Saturday 11 April 2020

Lockdown Day 19 - cycling again, future directions

Well, with today being a sunny and warm day, it was time to get some decent exercise again. We are lucky in that pretty much whichever direction you head from our house you can get out into the countryside and quiet roads very quickly although quite a lot of other cyclists had the same idea today, but it is easy to keep distance on roads with virtually zero traffic.

There was plenty to look at and hear as we went along. A good number of skylarks and chiffchaffs, linnets and other finches, as well as a single tree sparrow.

The hawthorn blossom is coming out as well as bluebells, buttercups and wild garlic in the woods and verges. We came across what looked like a fairly recently excavated entrance to a badger sett into a banking at the side of the road too.

My thoughts at the moment are turning to how and when things might return to some sense of normal. Even to the point of wondering whether they will. With no real prospect of a Covid-19 vaccine for 12-18 months for everyone, and with what will be a cycle of lockdown and periods of less stringent measures, the sense of what will survive this dislocation in terms of business, food production, educational methods, and environmental impacts is unclear. This is without even going into the human cost of all of this both on those that have and will sadly perish and those left behind, and indeed the impact on those that care for the sick and dying, those who stand to lose everything they have worked for and that they hold dear.

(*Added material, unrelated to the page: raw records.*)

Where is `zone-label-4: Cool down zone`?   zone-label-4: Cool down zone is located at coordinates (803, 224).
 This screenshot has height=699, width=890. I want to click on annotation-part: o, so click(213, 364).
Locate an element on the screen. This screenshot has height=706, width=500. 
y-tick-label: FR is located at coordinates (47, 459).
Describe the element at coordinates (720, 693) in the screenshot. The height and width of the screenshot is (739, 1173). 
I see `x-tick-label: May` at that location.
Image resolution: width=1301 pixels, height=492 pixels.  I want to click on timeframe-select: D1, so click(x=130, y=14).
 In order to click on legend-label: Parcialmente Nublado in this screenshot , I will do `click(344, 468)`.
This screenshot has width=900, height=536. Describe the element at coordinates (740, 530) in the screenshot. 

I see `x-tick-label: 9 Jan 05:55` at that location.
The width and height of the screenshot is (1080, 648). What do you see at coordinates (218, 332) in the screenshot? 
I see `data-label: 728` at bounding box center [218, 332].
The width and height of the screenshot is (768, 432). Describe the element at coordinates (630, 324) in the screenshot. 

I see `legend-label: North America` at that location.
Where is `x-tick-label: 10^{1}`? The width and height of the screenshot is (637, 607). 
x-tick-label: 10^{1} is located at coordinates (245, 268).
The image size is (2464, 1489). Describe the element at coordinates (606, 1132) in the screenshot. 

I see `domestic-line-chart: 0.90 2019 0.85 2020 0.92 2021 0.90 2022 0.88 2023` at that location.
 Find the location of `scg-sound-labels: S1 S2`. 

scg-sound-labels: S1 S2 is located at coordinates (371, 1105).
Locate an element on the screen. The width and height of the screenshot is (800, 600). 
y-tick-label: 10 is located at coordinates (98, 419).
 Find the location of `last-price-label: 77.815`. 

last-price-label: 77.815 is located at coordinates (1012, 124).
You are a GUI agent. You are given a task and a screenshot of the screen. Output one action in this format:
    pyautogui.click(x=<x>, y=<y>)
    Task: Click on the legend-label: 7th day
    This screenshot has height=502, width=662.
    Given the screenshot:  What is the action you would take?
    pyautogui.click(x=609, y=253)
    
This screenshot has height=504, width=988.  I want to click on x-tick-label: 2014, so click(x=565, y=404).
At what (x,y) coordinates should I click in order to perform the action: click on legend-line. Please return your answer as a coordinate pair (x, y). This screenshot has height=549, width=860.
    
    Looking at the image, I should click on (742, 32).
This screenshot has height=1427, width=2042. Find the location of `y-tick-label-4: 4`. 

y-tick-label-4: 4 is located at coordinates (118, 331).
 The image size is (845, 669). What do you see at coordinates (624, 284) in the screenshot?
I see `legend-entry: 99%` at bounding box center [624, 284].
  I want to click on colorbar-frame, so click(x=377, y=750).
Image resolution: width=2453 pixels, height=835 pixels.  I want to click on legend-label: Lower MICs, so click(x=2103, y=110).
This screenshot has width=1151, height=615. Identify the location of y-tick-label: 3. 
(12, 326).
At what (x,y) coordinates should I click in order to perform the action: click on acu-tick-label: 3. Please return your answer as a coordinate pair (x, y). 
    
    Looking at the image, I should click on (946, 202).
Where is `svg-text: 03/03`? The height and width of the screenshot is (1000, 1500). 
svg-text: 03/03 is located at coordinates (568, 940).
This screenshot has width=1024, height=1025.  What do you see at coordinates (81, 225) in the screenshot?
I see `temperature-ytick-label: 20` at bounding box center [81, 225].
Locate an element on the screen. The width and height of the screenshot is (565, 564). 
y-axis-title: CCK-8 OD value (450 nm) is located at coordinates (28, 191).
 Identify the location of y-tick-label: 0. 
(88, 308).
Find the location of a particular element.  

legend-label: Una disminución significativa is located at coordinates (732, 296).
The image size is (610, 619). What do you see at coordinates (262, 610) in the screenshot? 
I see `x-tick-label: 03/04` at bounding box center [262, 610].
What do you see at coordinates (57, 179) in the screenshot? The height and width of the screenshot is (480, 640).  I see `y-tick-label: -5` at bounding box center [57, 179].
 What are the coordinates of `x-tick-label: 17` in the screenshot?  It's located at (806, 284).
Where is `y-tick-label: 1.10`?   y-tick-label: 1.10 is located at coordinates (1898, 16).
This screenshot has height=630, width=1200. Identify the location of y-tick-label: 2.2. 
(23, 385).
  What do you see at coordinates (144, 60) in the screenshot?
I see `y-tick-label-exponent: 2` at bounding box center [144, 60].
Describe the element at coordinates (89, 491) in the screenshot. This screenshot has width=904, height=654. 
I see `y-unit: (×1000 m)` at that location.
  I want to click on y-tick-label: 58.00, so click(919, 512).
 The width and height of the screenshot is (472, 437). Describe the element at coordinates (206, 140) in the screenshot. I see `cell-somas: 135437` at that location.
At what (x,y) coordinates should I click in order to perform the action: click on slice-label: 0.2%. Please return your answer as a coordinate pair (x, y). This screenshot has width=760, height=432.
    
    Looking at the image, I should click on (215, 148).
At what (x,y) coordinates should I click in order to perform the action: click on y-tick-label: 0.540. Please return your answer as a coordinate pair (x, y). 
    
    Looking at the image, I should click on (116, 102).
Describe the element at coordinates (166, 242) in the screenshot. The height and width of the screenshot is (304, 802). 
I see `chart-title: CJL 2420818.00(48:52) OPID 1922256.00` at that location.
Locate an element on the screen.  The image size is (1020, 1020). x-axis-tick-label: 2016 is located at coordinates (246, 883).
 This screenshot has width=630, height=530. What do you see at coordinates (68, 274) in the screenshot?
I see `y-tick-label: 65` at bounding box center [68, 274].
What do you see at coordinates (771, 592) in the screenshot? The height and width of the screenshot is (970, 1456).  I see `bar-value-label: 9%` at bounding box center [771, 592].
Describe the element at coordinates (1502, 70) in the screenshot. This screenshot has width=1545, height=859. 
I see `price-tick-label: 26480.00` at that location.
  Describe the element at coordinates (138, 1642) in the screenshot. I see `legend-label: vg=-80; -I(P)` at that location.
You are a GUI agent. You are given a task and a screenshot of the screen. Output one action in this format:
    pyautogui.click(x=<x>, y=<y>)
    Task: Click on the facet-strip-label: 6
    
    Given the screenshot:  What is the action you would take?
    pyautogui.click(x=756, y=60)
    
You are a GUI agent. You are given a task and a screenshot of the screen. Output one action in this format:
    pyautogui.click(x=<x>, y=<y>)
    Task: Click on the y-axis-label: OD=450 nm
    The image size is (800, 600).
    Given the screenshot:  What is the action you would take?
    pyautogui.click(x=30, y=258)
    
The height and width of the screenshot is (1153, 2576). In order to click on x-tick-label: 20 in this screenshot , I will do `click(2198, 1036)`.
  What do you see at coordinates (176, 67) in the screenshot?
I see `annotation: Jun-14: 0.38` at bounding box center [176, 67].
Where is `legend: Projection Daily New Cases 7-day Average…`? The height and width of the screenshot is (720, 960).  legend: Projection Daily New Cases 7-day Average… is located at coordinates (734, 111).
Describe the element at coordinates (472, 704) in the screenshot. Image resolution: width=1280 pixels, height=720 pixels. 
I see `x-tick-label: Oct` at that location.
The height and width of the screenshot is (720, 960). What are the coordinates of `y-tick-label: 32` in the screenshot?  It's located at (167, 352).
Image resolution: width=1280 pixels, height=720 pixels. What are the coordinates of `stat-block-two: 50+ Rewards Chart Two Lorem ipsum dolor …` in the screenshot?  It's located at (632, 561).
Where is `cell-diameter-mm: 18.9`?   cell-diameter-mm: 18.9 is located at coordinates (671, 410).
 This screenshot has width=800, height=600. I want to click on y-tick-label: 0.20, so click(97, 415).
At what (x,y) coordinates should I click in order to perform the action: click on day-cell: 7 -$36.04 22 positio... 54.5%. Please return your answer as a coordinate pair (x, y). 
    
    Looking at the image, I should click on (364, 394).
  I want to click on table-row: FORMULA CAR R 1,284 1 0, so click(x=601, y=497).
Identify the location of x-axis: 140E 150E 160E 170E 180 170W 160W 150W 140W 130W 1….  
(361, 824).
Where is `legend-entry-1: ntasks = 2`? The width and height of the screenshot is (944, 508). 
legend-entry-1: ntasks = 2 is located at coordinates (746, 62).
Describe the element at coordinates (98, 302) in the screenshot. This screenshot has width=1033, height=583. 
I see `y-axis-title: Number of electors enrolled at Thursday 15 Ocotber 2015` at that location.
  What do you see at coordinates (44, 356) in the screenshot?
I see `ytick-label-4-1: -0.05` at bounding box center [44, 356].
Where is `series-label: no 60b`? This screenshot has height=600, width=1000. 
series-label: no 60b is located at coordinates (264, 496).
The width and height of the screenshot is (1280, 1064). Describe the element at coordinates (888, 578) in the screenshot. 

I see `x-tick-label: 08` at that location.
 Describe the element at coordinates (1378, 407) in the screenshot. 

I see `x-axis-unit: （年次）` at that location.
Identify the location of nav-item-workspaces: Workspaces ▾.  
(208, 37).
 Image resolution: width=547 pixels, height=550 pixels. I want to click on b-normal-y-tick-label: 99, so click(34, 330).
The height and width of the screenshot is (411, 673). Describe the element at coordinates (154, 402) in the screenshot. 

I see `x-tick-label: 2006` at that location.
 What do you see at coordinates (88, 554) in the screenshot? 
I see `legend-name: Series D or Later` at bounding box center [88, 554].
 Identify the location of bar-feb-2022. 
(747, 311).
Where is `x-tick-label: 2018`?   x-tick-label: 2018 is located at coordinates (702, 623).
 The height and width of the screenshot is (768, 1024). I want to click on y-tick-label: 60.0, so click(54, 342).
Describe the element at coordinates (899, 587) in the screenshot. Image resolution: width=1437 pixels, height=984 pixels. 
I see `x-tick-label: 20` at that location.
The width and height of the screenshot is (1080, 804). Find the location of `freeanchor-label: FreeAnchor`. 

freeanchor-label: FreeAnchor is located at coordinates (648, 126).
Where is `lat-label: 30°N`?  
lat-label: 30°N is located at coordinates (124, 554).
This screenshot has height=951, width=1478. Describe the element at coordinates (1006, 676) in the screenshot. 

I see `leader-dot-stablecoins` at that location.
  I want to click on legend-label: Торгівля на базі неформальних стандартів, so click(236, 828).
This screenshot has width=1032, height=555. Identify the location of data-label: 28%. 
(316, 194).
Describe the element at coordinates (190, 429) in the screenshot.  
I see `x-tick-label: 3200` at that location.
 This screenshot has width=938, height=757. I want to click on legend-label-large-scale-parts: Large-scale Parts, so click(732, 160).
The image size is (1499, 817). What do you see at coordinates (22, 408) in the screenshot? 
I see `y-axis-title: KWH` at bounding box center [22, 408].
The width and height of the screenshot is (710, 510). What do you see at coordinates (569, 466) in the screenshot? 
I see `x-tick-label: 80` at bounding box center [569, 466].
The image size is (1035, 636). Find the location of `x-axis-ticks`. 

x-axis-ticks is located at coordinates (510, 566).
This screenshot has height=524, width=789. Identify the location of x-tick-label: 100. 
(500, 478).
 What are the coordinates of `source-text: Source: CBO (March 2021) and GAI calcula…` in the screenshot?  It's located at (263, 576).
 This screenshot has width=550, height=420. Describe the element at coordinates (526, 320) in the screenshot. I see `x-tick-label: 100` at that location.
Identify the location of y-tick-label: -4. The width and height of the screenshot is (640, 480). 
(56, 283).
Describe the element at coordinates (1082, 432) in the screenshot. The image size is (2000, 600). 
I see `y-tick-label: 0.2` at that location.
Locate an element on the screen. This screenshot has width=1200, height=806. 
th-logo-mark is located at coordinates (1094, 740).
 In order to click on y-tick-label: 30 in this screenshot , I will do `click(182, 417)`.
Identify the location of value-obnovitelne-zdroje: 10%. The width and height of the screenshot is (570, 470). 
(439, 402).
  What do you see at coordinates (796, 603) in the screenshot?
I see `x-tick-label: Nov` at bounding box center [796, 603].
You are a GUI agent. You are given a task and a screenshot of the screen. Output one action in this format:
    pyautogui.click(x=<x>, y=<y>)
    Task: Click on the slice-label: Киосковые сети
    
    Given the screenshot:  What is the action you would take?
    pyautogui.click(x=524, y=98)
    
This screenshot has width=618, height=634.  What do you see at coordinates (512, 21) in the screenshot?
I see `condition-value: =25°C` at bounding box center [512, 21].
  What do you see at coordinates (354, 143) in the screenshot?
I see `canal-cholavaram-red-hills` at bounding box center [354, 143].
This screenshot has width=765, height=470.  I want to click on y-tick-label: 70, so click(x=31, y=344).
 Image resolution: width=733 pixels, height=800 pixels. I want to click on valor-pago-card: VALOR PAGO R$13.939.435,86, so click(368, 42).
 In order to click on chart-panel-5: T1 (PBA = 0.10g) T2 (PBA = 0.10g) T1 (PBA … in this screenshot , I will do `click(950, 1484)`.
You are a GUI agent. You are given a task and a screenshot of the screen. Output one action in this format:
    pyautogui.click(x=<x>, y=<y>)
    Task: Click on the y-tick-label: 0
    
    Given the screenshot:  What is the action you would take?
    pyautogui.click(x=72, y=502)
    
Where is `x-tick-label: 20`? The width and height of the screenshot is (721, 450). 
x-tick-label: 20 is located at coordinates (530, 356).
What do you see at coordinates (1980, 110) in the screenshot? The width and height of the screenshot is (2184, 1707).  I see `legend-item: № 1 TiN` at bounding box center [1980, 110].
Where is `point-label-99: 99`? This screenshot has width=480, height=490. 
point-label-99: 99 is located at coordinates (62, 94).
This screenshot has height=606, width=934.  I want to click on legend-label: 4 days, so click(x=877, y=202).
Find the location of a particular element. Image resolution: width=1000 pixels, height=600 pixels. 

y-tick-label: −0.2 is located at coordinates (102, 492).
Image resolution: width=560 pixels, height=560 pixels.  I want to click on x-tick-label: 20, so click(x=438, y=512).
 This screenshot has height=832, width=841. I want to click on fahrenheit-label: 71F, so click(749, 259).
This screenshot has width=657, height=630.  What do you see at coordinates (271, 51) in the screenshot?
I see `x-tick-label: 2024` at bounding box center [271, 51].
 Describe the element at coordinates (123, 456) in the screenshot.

Without fundamental changes, our society is very fragile. Many political elites only serve themselves and those who fund them, the excessively rich hide their wealth. Many people are unquestioning of a diet of self-reinforcement of prejudices and hate and don't think beyond easy slogans and empty promises made at election time, and, to them, the vacuous stream of reality TV and celebrity gossip is often more important than the real issues in our society. Supply chains break easily, what is in good times almost taken for granted, the ease with which consumer goods, food and other commodities can arrive at their destination just in time or within a day of clicking a mouse button. Those who struggle to feed themselves or can't find work, or have disabilities that hamper their lives are demonised as a whole based on a few rogue examples splashed across tabloid pages, and their lives are made harder and hungrier by a system that just ticks boxes and creates more hoops no matter how many times one jumps.

Can we build a better system, a more caring society, a more equal, tolerant one where all are valued and rewarded for the essential nature of their role to others, rather than one where going to a particular school, knowing the right people in the establishment, pushing the right buttons on a keyboard in front of a trading screen gets you ahead no matter what the cost to others?

Can we capitalise on the benefits of a low car use economy, where remote working is the norm and pollution and emissions stay low? Can we remodel our consumption into only buying what we need rather than what we want and producing those items in an environmentally friendly and low emissions manner? Can we keep the customers using the local businesses, those with connection from farm to fork, those that serve customers not shareholders?

We have an opportunity here to remove the obstacles to that better future. The way is hard. The cost is great and much suffering is yet to come.

If you have read this far you probably have some affinity with the sorts of future systems and practices and political structures I am talking about. These things are possible and we need to mobilise whatever connections and outlets we can to bring this better future about. Don't be afraid to write to your elected representatives, join campaigns, get involved in community and environmental projects, raise concerns and work with others. Look at what you consume, evaluate what you need, what matters most in your life, what you can grow and provide for yourself and re-use and recycle. Support those in need how you can, with what you can. Use social media for good and drown out, block and report the nastiness and hate on and off line, call out the micro-targeting and misinformation. Invest wisely in those companies that seek to mitigate climate change, produce environmentally friendly products, support local communities and treat workers ethically. Don't be afraid to question, to challenge, to correct with facts.

It is do-able. Vested interests will seek to block, to delay, to water down, to silence and slander those who put themselves forward to make a better, fairer, more environmentally friendly future, but there are successes, there are positive changes that have happened that never seemed possible ten or twenty years ago.

We have this opportunity for change, not a situation you would wish on anyone, but there's hope too that it can be the catalyst for a better future for all of us.